Unwept, unhonoured, unsung.

His funeral was pathetic in its meagre attendance, its scant ceremony and absence of mourning. Only eight persons were present at the funeral of one of the immortals of earth.

At the time of this humble funeral, on October 8, 1849, no one could have dreamed that within twenty-five years Edgar Poe would be regarded by the cultured people of all lands as the most unique and remarkable genius in American literature. Equally astonishing is the fact that many persons who were old enough to remember Poe are still alive, when his letter possess a market value five times as great as that of Byron's, twice as great as Shelley's, a hundred times as great as Bryant's, Longfellow's, Lowell's and other contemporaneous American authors. Still more remarkable is the fact that the manuscripts of those poems, for which he received trifling sums, have become as precious as the Sibylline leaves, and are worth their weight in gold. If the original manuscript of “The Raven” were still in existence, American millionaires would contend for its possession, and $10,000 would gladly be paid for the inestimable treasure. Yet for this poem, [column 2:] which has brought more honour upon American literature than any other single American poem and established Poe's fame as the most original of American poets — a poem which stands alone in poetry as the “Venus” in sculpture and “The Transfiguration” in painting — for this wonderful poem whose weird and mysterious fascination has thrilled the world, Poe was paid only ten dollars, a sum which is now paid for an ordinary love story in a weekly newspaper.

Upon the rare occasions when the first editions of Poe's poems have been offered for sale at auction the excitement has run high, the bidding has been spirited and the prices have broken the record. The first edition of Tamerlane and Other Poems (Boston, 1827) was never offered at public auction until the spring of 1892. In fact, for sixty years one copy only, and that an imperfect one, was known to exist, and that was in the locked room of the British Museum, there to stay “for evermore.” So when it was announced that a second copy of the precious volume was to be sold at auction the excitement among wealthy collectors was great. As no copy had ever been sold, there was no record price.

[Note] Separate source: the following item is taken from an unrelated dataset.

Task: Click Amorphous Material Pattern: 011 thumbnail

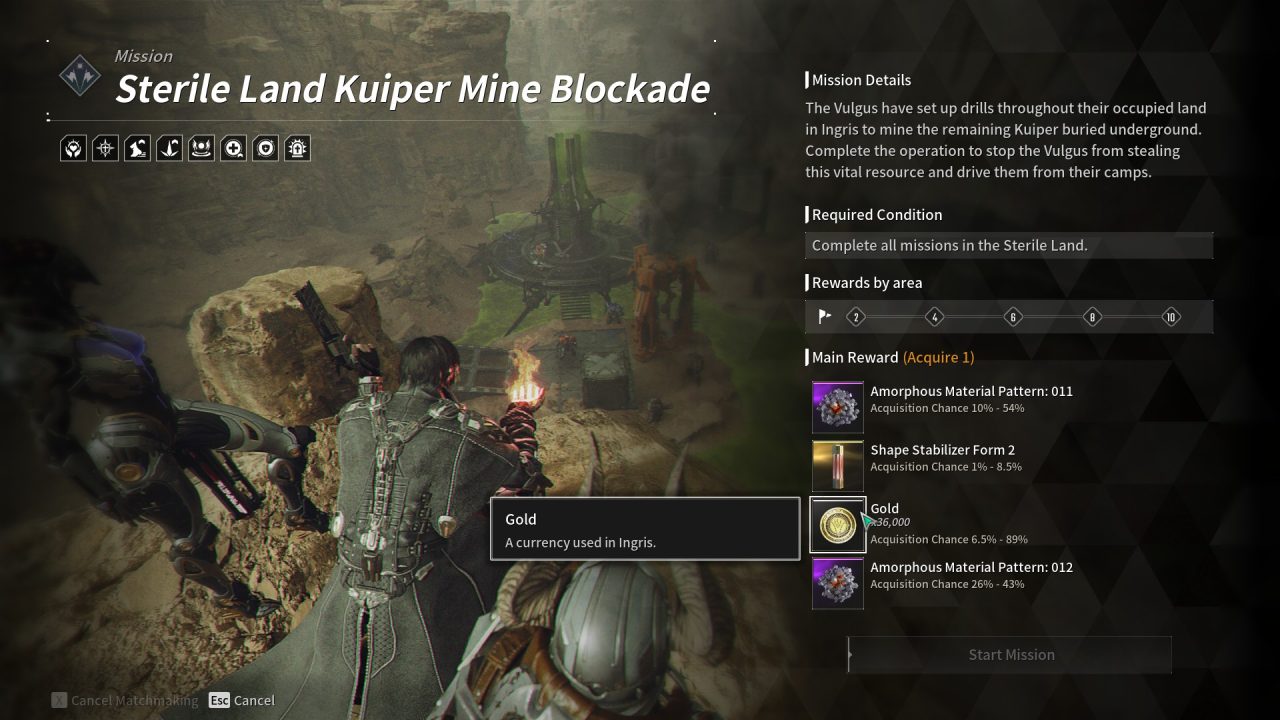Action: (838, 407)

The bidding was high and rapid — $500, $750, $1,000, $1,500, $1,750; finally the tiny paper volume of about forty pages, whose intrinsic value was about ten cents, was knocked down for the enormous sum of $1,875. The purchaser, proud of his prize, sent it to Paris and had it bound in mosaic at a cost of $300. In the spring of 1894 another copy of the first edition of Tamerlane was discovered by an obscure young lawyer in an obscure town in Vermont. The finding of a third copy naturally lessened the value of the work as a unique or rare book, and when it was offered to several persons who are interested in literary curios no offer above $1,200 could be secured for it. What became of that copy [page 337:] of Tamerlane I have no means of knowing. In the autumn of 1900, a copy was sold at auction, bringing the record price of $2,050.

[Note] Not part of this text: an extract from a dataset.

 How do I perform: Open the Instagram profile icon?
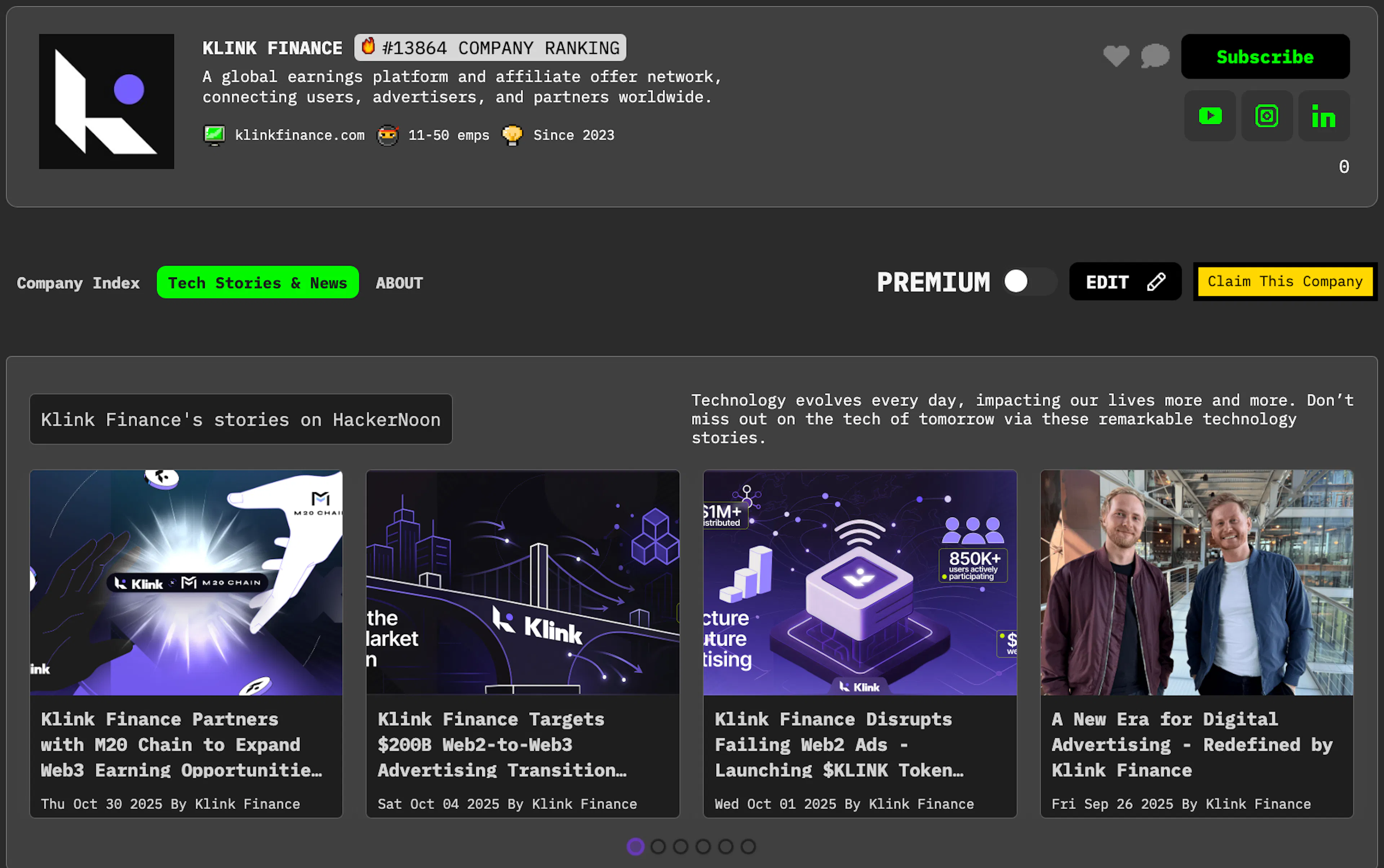[1267, 116]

The immense price paid for an examplar of the first edition of Tamerlane shows the remarkable advance that has taken place in the value of Poeana during the last ten years. But all records were broken in this respect at the sale of Mr. Frederick William French's library on the 23rd, 24th, and 25th of April, 1901. The second edition of Tamerlane, Baltimore, 1829, a beautiful copy in the original boards, uncut, was sold to a dealer for $1,300, and advance of $200 on the price of the McKee copy sold in November, 1900. No. I of the Prose Romances of Edgar A. Poe, containing “The Murders in the Rue Morgue” and “The Man that Was Used Up” in the original brown paper wrappers, brought an even $1,000; an enormous price, but only two copies are known to be in existence. Two autograph letters of Poe's at the same sale fetched, respectively, $250 and $210.

In mentioning these fabulous prices paid for Poe rarities I cannot help thinking that the pity of it is that the unhappy master of “The Raven” should have lived in poverty, often in absolute want, when the price of one of his rare editions would have made him comfortable for years; when the price of one of his autograph letters would have provided heat to warm the benumbed limbs of his dying wife, wine to stimulate her physical weakness and delicate food to nourish her body, exhausted by consumption.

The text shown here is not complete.